Re: [PATCH] fetch: use "quick" has_sha1_file for tag following

Jeff King <peff@xxxxxxxx> · Fri, 14 Oct 2016 14:59:53 -0400

On Fri, Oct 14, 2016 at 10:39:52AM -0700, Junio C Hamano wrote:

> Jeff King <peff@xxxxxxxx> writes:
> 
> > So it's certainly better. But 7500 packs is just silly, and squeezing
> > out ~400ms there is hardly worth it. If you repack this same case into a
> > single pack, the command drops to 5ms. So yes, there's close to an order
> > of magnitude speedup here, but you get that _and_ another order of
> > magnitude just by repacking.
> 
> "7500 is silly" equally applies to the "quick" (and sloppy, if I am
> reading your "Failing in this direction doesn't make me feel great."
> correctly) approach, I think, which argues for not taking either
> change X-<.

I wouldn't quite agree that they're the same. 7500 packs is silly
because a bunch of _other_ things are going to get equally or more slow
before the prepare_packed_git() slowdown is noticeable. And it's in your
power to clean up, and we should encourage users to do so.

Whereas having a bunch of unfetched tags is a state that may linger
indefinitely, and be outside the user's control.

[Element and text location data]
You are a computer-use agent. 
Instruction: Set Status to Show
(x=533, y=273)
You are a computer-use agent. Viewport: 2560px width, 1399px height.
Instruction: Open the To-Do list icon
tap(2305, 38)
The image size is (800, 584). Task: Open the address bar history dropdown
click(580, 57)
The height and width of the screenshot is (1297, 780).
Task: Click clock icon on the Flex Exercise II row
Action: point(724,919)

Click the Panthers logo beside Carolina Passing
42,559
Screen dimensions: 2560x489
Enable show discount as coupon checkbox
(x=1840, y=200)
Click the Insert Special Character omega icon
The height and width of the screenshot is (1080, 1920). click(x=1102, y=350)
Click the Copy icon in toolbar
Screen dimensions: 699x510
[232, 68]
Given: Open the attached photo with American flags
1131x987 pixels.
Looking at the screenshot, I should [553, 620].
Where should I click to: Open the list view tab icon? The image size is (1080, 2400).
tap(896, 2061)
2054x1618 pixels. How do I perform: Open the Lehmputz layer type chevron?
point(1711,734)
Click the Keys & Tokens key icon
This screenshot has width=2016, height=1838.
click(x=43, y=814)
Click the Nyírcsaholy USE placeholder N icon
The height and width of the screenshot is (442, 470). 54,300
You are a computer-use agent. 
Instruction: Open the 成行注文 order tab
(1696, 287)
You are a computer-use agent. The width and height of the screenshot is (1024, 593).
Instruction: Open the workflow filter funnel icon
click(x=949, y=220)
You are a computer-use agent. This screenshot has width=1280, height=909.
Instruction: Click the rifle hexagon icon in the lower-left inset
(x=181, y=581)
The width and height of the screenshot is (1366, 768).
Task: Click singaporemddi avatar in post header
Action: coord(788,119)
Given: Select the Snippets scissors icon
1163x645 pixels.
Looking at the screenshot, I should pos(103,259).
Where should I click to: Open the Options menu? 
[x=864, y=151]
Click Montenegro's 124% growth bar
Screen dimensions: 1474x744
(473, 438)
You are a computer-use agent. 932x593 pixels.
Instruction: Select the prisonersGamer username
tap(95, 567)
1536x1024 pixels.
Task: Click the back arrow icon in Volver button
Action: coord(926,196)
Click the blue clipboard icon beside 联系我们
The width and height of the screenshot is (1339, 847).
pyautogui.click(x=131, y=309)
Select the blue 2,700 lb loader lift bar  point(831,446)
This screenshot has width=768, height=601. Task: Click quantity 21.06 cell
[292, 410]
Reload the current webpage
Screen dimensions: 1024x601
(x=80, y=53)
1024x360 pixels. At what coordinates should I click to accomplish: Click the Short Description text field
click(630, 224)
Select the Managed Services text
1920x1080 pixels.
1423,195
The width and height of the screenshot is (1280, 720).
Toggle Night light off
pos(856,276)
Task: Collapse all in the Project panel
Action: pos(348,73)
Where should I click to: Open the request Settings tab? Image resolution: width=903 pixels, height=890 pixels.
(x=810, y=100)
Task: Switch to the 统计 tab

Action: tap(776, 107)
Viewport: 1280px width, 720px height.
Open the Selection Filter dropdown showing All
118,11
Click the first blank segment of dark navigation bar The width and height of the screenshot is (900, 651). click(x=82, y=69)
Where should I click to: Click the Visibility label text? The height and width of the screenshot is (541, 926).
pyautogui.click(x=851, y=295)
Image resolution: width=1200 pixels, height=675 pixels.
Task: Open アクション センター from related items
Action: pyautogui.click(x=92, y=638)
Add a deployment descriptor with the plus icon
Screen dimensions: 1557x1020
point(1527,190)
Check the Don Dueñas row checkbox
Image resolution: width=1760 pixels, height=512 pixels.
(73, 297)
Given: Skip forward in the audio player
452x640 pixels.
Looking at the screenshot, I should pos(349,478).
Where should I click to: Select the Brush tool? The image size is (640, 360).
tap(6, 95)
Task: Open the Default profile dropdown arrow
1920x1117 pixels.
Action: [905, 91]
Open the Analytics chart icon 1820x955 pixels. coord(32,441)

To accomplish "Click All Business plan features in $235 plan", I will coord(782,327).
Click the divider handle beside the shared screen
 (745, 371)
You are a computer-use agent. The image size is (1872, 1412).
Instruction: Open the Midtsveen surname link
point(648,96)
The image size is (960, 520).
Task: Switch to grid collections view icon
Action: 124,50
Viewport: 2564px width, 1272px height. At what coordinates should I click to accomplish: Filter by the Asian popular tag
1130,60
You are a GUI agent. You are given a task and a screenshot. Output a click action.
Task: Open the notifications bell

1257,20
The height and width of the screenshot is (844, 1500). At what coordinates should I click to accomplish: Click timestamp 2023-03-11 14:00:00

(GOALS):
1. From the mailing-list reply about tag following in fetch, output everything from "I wouldn't quite" down to "users to do so.", copied word for word.
2. Pick up the mailing-list reply about tag following in fetch after its last sentence and continue it.

(THE RESULTS):
1.
I wouldn't quite agree that they're the same. 7500 packs is silly
because a bunch of _other_ things are going to get equally or more slow
before the prepare_packed_git() slowdown is noticeable. And it's in your
power to clean up, and we should encourage users to do so.

2.
I _am_ open to the argument that calling reprepare_packed_git() over and
over doesn't really matter much if you have a sane number of packs. If
you tweak my perf test like so:

diff --git a/t/perf/p5550-fetch-tags.sh b/t/perf/p5550-fetch-tags.sh
index a5dc39f..7e7ae24 100755
--- a/t/perf/p5550-fetch-tags.sh
+++ b/t/perf/p5550-fetch-tags.sh
@@ -86,7 +86,7 @@ test_expect_success 'create child packs' '
 		cd child &&
 		git config gc.auto 0 &&
 		git config gc.autopacklimit 0 &&
-		create_packs 500
+		create_packs 10
 	)
 '
 

you get:

Test            origin            quick                 
--------------------------------------------------------
5550.4: fetch   0.06(0.02+0.02)   0.02(0.01+0.00) -66.7%

Still an impressive speedup as a percentage, but negligible in absolute
terms. But that's on a local filesystem on a Linux machine. I'd worry
much more about a system with a slow readdir(), e.g., due to NFS.
Somebody's real-world NFS case[1] was what prompted us to do 0eeb077
(index-pack: avoid excessive re-reading of pack directory, 2015-06-09).

It looks like I _did_ look into optimizing this into a single stat()
call in the thread at [1]. I completely forgot about that. I did find
there that naively using stat_validity() on a directory is racy, though
I wonder if we could do something clever with gettimeofday() instead.
IOW, the patches there only bothered to re-read when they saw the mtime
on the directory jump, which suffers from 1-second precision problems.
But if we instead compared the mtime to the current time, we could err
in favor of re-reading the packs, and get false positives for at most 1
second.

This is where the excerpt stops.